特許文献1に係る回転電機用ロータでは、永久磁石と磁石収容孔との間に、発泡層及び接着層が径方向に積層する発泡接着シートが設けられている。発泡層が発泡して、接着層が磁石収容孔に密着することで、永久磁石が磁石収容孔に固設される。
特許文献1に係る回転電機用ロータによれば、磁石収容孔に永久磁石を固設する際に、磁石固設用の樹脂注入を要することなく、永久磁石を磁石収容孔に固設することができる。
【先行技術文献】
【特許文献】
【0005】
【特許文献1】特開2021-100353号公報
【発明の概要】
【発明が解決しようとする課題】
【0006】
ところで、特許文献1に係る回転電機用ロータでは、永久磁石と磁石収容孔との間に、発泡層及び接着層が径方向に積層する発泡接着シートを発砲層が永久磁石の方を向くように配設した状態で発泡層を発泡させ、永久磁石に係る外径側壁面及び磁石収容孔に係る外径側壁面間に押圧力(せん断応力)を生じさせることによって、磁石収容孔に対する永久磁石の固設を行っている。
【0007】
しかし、特許文献1に係る回転電機用ロータでは、発泡接着シートを永久磁石に装着した状態の永久磁石組立体を磁石収容孔へと挿入する際に、発砲層が永久磁石の方を向くように発泡接着シートを永久磁石に装着している。そのため、永久磁石及び発泡接着シート間の接着力が弱く、永久磁石及び発泡接着シート間の位置ずれを生じるおそれがある点で改良の余地があった。
【0008】
本発明は、前記課題を解決するためになされたものであり、発泡接着シートを永久磁石に装着した状態の永久磁石組立体を磁石収容孔へと挿入する際に、永久磁石及び発泡接着シート間の位置ずれを生じさせることなく、磁石収容孔に対して永久磁石を強固に固設可能な回転電機用ロータ、回転電機用ロータに組み込まれる永久磁石組立体、及び回転電機用ロータの製造方法を提供することを課題とする。
【課題を解決するための手段】
【0009】
前記課題を解決するために、本発明に係る回転電機用ロータは、周方向に所定の間隔を置いて設けられた複数の磁石収容孔を有する略円環形状のロータコアと、前記複数の磁石収容孔にそれぞれ収容された複数の永久磁石と、を備える回転電機用ロータであって、前記磁石収容孔は、前記ロータコアを軸方向に貫通させて設けられ、径方向内側で周方向に延びる内径側壁面、及び径方向外側で周方向に延びる外径側壁面を有し、前記永久磁石は、前記磁石収容孔の前記内径側壁面に対向する内径面、及び前記磁石収容孔の前記外径側壁面に対向する外径面を有し、前記永久磁石には、厚み方向に発泡層及び接着層を積層してなる発泡接着シートが、該永久磁石の前記外径面に対して前記接着層が接着された状態で設けられており、前記発泡層が発泡により膨らんだ状態の前記発泡接着シートの該発泡層が前記磁石収容孔の前記外径側壁面に密着すると共に、前記永久磁石の前記内径面が前記磁石収容孔の前記内径側壁面に密着することにより、当該永久磁石が当該磁石収容孔に固設されていることを最も主要な特徴とする。
【発明の効果】
【0010】
本発明に係る回転電機用ロータによれば、発泡接着シートを設けた状態の永久磁石を磁石収容孔へと挿入する際に、永久磁石及び発泡接着シート間の位置ずれを生じさせることなく、磁石収容孔に対して永久磁石を強固に固設することができる。
【図面の簡単な説明】
【0011】
図1A】本発明の実施形態に係る回転電機用ロータを備える回転電機の正面図である。
図1B図1Aに示す回転電機用ロータの要部(永久磁石組立体なし)を拡大して表す正面図である。

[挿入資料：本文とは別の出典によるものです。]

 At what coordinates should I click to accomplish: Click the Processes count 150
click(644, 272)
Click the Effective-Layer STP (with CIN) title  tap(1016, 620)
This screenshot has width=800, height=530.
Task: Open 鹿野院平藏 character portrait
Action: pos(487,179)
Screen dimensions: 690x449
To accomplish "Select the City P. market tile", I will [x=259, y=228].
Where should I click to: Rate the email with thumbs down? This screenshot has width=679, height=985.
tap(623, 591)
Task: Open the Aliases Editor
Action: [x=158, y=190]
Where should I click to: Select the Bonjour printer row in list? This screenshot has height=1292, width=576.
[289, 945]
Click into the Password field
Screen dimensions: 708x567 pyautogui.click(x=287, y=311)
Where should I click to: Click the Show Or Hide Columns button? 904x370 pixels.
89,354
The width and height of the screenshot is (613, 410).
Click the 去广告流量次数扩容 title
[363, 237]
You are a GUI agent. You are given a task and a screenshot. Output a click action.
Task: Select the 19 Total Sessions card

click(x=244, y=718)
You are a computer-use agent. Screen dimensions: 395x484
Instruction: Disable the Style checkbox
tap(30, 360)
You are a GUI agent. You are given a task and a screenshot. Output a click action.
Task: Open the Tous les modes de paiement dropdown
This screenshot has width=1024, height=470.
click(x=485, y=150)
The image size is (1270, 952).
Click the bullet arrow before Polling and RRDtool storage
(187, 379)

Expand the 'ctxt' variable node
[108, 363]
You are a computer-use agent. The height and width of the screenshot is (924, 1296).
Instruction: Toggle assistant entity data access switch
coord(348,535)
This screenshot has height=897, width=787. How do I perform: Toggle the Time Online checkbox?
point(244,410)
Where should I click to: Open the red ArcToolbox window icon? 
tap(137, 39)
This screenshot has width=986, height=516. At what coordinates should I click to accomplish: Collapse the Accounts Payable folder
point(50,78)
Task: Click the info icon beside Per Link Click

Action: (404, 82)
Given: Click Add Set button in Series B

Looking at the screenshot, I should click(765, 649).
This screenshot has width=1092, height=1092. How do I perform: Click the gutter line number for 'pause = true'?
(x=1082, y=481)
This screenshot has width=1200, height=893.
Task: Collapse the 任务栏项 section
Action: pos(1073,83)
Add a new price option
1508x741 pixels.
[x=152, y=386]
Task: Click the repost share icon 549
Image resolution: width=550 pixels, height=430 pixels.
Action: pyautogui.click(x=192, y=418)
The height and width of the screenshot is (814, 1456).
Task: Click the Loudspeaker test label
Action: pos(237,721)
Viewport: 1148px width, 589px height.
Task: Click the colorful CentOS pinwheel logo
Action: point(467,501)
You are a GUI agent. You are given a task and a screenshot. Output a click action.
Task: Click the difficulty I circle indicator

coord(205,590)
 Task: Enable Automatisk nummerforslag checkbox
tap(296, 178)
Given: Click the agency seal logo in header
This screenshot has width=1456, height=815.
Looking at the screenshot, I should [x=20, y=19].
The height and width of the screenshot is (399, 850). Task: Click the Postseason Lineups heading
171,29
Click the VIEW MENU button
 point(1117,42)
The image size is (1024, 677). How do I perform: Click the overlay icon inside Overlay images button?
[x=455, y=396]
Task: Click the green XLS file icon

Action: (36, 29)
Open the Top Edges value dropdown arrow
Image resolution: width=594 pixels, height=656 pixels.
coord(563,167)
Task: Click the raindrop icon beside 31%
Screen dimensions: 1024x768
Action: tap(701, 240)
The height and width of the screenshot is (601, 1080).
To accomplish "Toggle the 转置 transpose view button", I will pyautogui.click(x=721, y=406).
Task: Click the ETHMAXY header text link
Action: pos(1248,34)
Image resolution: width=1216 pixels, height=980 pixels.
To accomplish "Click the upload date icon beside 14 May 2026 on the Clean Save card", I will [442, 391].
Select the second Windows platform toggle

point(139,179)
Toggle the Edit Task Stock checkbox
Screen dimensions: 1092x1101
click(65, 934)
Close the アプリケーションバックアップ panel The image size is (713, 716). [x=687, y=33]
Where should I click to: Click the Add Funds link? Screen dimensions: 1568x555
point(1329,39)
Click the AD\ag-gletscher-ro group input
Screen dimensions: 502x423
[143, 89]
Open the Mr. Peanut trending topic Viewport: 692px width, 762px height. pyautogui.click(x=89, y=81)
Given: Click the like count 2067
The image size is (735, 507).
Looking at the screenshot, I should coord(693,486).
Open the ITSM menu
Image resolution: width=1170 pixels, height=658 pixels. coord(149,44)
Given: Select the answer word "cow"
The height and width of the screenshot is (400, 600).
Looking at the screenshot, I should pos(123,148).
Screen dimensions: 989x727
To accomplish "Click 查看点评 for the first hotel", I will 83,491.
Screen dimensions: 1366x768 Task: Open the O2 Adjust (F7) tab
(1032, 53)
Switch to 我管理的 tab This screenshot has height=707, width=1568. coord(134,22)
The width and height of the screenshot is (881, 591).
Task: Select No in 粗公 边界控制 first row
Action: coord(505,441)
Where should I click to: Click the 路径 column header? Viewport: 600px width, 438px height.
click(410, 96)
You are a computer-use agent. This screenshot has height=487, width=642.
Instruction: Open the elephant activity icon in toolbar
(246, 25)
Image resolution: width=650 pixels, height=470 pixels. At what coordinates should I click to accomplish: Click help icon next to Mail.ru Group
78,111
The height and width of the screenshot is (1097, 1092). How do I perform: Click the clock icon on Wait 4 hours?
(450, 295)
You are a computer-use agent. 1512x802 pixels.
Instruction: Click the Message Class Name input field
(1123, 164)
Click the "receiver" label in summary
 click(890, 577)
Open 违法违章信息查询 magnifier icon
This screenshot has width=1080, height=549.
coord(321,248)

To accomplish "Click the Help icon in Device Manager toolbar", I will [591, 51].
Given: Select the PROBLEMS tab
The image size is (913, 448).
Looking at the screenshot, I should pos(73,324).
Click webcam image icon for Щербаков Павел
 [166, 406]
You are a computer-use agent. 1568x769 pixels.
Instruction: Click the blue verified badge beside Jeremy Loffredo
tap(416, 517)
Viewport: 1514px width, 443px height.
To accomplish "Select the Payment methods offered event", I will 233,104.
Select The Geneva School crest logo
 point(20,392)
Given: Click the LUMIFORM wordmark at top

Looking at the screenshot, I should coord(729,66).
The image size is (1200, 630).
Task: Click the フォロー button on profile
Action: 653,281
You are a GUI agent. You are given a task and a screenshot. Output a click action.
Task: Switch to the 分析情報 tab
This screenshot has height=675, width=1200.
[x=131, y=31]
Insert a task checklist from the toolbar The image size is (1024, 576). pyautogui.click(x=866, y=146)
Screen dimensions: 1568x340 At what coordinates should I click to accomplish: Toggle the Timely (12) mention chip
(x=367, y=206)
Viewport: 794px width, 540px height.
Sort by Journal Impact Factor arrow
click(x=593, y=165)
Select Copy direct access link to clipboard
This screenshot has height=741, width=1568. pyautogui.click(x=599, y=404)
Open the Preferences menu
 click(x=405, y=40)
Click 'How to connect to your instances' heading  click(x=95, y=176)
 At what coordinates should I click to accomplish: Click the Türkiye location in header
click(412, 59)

図1C図1Aに示す回転電機用ロータの要部(永久磁石組立体あり)を拡大して表す正面図である。
図2A】本発明の実施形態に係る永久磁石組立体の外観を表す斜視図である。
図2B図2Aに示す永久磁石組立体の一端部を透視して表す斜視図である。
図2C図2Aに示す永久磁石組立体に設けられた発泡接着シートの積層構造を表す斜視図である。
図3】本発明の実施形態に係る回転電機用ロータの製造方法の手順を表す工程図である。
図4図3に示す回転電機用ロータの製造方法のうち、永久磁石組立体を磁石収容孔に挿し込み収容する工程を表す斜視図である。
図5A図3に示す回転電機用ロータの製造方法のうち、永久磁石組立体が磁石収容孔の所定位置に収容された状態を表す断面図である。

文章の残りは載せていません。